When juniors never struggle through a poorly defined problem because AI takes care of it for them, they don’t build the muscle memory that previous generations rely on instinctively.
Layer on:
Fewer mentors (because seniors are overloaded)
Leaner teams
Remote disconnection
Fewer client-facing reps
And you have the ingredients for a collapsing middle.
What Happens in 3–5 Years
If this trajectory continues, firms will face a painful reality:
There will not be enough competent mid-level consultants ready to:
Lead projects
Manage client relationships
Run discovery
Make sound decisions independently
Seniors will burn out with no successors ready.
Clients will work with technically capable but strategically shallow teams.
Firms will discover too late that execution scale without judgment scale is fragile.
This Future Is Preventable
But only if you treat talent development as a strategic investment, not an afterthought.
1. Use AI 30% Less Than You Want To
Not on everything. Not always.
But deliberately.
Assign projects or phases where juniors must:
Frame the problem themselves
Draft solutions without AI assistance
Explain their reasoning before validating it
This short-term cost buys long-term capability.
2. Turn AI Into a Thinking Tool, Not a Replacement
Choose projects where AI is used as exercises and require juniors to:
Explain the output to a senior
Identify three alternatives AI didn’t suggest
Describe one context where the recommendation would fail
This builds interrogation skills, not dependency.
3. Protect Mentorship Time
If seniors are fully billable, mentorship disappears.
Block time. Make it visible. Make it measured.
A practical benchmark: 15–20% of senior time allocated to coaching and development.

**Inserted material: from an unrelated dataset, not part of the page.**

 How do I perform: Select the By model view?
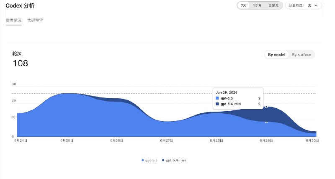coord(277,55)
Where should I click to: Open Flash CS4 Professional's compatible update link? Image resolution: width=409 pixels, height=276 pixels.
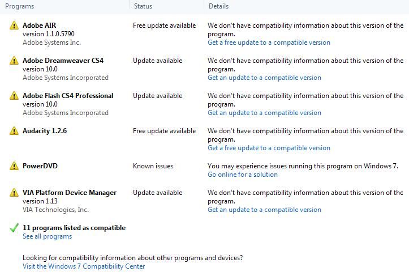(264, 113)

If you can’t afford that now, you’ll pay later.
4. Track Bench Depth
Stop measuring only utilization and revenue.
Start tracking:
How many mid-level consultants can lead discovery alone?
How many juniors can manage a client conversation competently?

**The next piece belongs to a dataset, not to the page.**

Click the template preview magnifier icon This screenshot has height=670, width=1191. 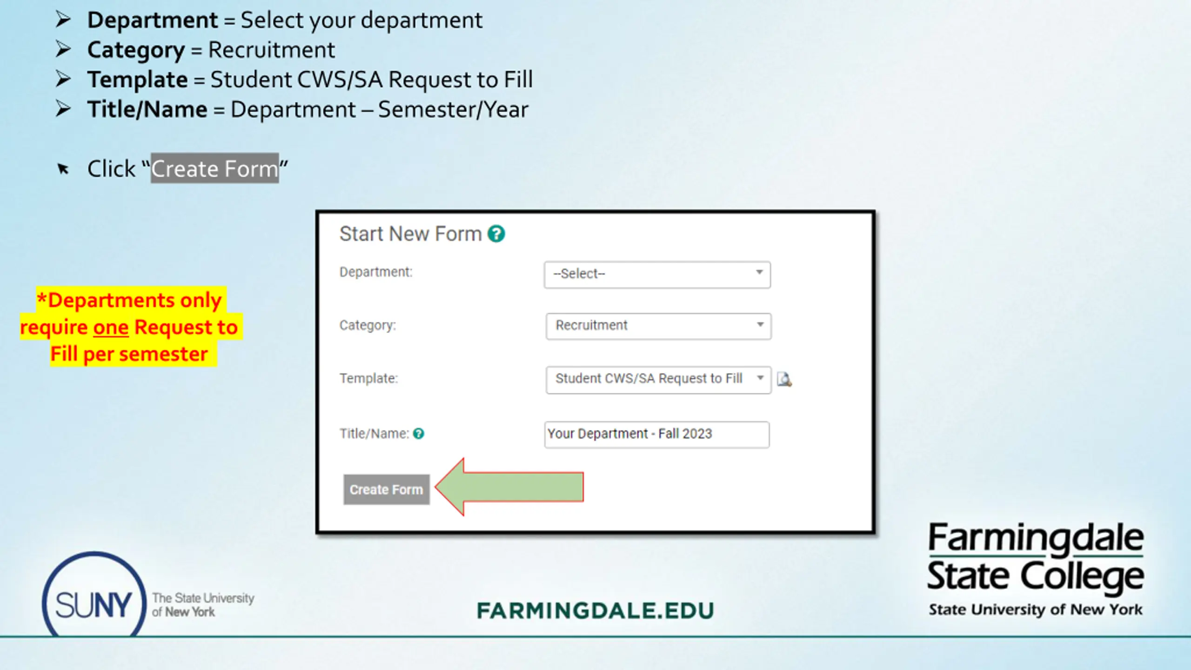click(x=784, y=379)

How many projects can run without senior rescue?
Those metrics predict whether your firm will still be strong in five years.
The Real Risk
The danger isn’t that AI replaces consultants.
It’s that it creates a generation who never become skilled consultants.
By the time you notice the missing middle, the seniors who could have trained them may already be gone.
The firms that win won’t be the ones that automate the most.
They’ll be the ones that develop judgment on purpose.